═════ THE RECORDS
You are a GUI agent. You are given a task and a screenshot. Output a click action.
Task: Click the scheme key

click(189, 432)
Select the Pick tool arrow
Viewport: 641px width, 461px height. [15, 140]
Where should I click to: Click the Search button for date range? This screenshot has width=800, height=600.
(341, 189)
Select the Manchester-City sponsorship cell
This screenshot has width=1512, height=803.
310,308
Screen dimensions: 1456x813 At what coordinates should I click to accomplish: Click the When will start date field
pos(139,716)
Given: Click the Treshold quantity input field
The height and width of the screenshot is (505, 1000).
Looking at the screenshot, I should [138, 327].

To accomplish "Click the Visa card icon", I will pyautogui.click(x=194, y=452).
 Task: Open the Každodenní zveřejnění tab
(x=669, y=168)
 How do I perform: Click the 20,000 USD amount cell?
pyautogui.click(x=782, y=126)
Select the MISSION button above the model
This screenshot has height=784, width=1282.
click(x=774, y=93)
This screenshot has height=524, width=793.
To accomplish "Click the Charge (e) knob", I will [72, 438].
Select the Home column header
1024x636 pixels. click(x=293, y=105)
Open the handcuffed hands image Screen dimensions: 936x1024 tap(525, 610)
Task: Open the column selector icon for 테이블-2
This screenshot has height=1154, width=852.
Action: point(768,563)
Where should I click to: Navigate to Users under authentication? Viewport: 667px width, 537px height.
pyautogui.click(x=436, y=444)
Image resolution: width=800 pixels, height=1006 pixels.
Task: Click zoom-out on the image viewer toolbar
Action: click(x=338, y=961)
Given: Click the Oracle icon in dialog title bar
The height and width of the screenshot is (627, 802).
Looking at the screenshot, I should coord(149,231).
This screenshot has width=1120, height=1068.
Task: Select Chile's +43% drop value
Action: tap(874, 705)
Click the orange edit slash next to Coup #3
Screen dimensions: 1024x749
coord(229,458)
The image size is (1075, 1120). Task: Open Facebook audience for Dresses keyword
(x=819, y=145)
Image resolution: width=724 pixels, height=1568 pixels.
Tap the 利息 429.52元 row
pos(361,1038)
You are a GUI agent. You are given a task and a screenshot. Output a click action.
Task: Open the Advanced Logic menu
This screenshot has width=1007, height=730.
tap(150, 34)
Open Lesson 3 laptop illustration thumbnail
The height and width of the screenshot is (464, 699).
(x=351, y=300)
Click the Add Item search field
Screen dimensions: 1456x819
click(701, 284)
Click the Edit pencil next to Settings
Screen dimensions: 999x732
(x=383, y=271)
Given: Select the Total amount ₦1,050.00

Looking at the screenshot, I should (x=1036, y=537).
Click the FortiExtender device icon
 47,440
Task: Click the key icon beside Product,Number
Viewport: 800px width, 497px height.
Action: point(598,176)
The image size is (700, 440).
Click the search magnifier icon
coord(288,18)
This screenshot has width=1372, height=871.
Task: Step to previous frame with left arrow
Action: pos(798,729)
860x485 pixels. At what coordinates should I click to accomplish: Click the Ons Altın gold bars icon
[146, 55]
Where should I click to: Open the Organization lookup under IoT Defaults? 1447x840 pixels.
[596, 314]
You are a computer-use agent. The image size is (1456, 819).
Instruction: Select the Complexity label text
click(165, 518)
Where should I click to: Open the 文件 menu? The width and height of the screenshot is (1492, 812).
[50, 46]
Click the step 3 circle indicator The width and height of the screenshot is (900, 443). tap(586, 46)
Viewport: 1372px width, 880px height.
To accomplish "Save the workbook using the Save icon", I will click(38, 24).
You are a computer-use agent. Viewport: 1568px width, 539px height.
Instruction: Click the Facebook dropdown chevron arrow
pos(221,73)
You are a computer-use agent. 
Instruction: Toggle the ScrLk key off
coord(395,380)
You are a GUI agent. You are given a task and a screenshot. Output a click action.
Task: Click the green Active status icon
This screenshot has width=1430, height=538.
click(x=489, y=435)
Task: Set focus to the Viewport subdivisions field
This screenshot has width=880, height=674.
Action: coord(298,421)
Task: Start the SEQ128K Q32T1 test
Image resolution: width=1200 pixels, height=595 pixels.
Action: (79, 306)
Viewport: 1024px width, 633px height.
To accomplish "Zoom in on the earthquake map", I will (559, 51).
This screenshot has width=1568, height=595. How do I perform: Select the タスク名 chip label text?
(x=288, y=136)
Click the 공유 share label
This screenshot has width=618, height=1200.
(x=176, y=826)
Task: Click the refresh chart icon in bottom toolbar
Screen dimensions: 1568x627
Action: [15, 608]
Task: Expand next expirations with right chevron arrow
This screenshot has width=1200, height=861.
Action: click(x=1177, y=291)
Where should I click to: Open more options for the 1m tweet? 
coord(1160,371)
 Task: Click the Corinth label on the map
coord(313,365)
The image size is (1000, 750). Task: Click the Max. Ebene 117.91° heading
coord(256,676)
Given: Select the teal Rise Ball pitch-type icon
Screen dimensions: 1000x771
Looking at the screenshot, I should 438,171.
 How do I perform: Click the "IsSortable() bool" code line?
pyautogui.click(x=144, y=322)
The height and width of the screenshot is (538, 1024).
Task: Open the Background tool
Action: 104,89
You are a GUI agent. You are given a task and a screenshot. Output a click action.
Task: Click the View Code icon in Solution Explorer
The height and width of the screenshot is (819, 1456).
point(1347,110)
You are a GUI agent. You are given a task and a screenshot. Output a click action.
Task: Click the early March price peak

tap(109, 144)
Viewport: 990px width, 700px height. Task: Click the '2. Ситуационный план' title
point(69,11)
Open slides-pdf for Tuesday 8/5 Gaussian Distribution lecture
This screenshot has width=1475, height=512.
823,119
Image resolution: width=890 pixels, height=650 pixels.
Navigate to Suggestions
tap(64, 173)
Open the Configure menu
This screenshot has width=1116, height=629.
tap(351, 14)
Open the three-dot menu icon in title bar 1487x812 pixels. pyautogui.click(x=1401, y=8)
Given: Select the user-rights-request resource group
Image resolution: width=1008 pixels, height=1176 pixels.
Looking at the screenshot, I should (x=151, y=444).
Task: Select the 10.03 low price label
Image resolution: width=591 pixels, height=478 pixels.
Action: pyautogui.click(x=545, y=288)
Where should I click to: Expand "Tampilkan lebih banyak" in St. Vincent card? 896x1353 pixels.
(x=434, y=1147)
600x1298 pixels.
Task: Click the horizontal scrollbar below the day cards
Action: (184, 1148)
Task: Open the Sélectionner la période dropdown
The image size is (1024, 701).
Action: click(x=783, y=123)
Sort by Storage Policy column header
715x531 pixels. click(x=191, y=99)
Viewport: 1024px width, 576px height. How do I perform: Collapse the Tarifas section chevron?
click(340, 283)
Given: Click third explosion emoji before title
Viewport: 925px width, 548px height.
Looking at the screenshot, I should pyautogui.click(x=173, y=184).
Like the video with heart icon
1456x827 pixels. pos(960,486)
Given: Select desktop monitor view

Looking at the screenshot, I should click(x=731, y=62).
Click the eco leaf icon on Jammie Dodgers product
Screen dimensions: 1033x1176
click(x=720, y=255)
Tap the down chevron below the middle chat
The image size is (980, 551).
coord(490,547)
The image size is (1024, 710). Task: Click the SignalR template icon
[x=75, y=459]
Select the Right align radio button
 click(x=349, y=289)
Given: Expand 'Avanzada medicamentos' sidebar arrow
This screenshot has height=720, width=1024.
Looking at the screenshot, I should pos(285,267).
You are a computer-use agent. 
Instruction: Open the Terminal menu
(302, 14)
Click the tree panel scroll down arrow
══════════
> INSTRUCTIONS FOR THE TASK: Across the records above, return every line that contains the word "computer".

> FINISHED TASK:
You are a computer-use agent. The image size is (1456, 819).
You are a computer-use agent. Viewport: 1568px width, 539px height.
You are a computer-use agent. 
You are a computer-use agent. 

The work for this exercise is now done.